Can you copy out the text of every item below word for word, leaving out the pictures?

-- start Data excerpts --

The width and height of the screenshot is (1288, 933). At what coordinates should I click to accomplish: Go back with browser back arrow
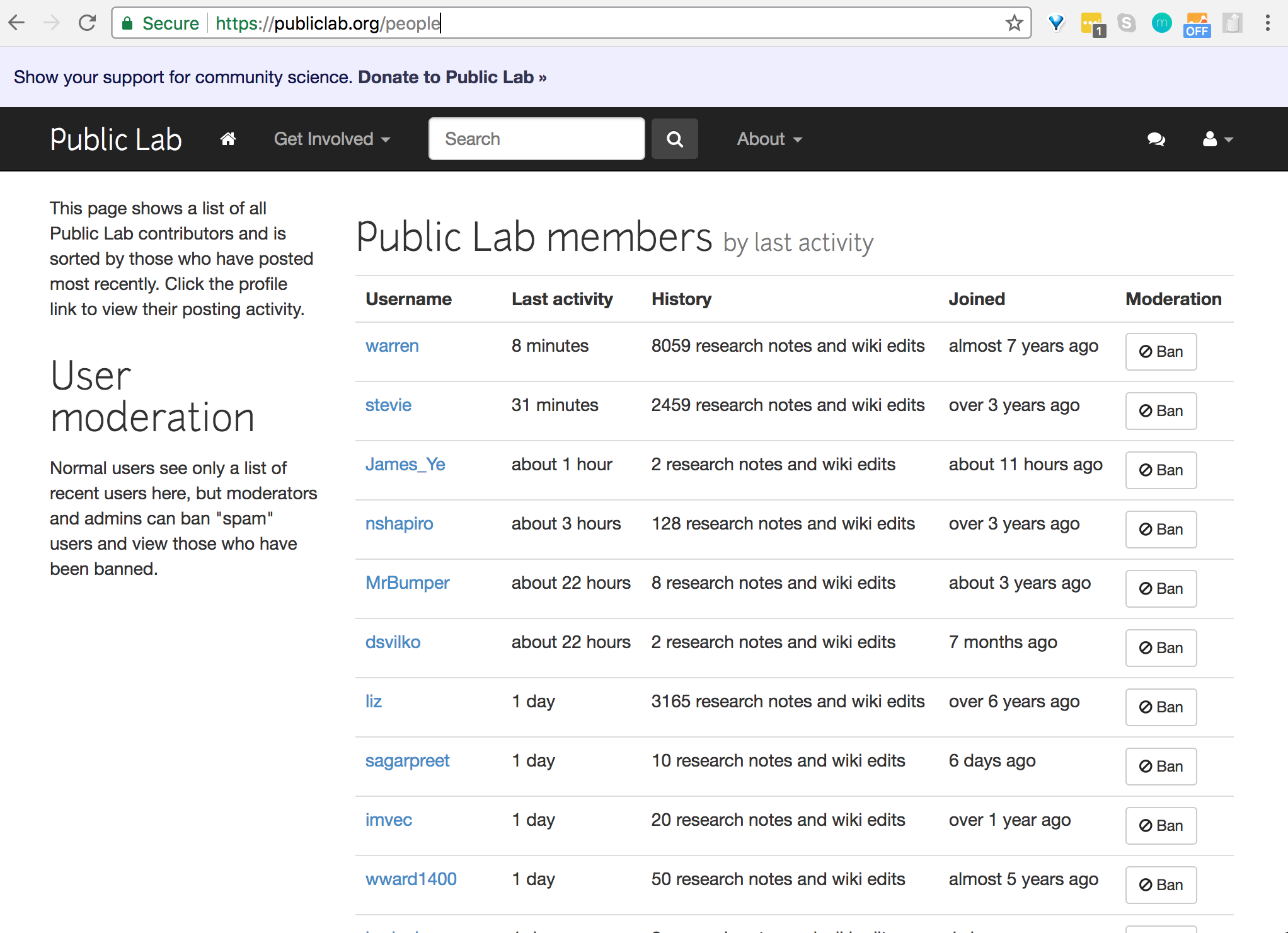pos(17,23)
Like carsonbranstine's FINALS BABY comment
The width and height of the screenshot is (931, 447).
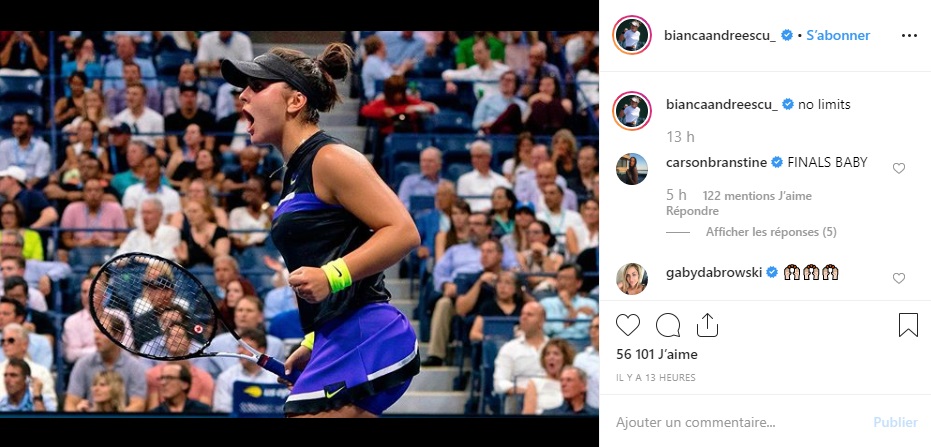899,169
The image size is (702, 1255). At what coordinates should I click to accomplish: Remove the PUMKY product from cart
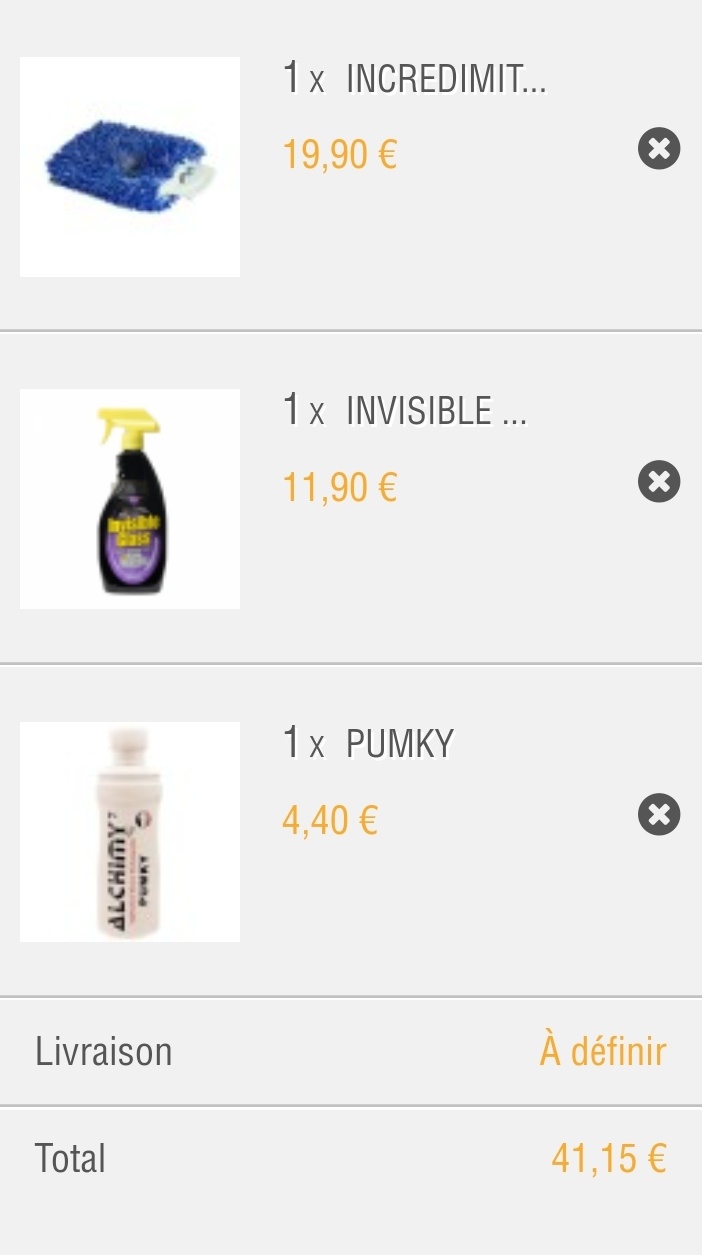click(x=659, y=815)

-- end Data excerpts --

:: Task answer ::
The width and height of the screenshot is (1288, 933). At what coordinates should I click to accomplish: Go back with browser back arrow
pos(17,23)
Like carsonbranstine's FINALS BABY comment
The width and height of the screenshot is (931, 447).
899,169
The image size is (702, 1255). At what coordinates should I click to accomplish: Remove the PUMKY product from cart
click(x=659, y=815)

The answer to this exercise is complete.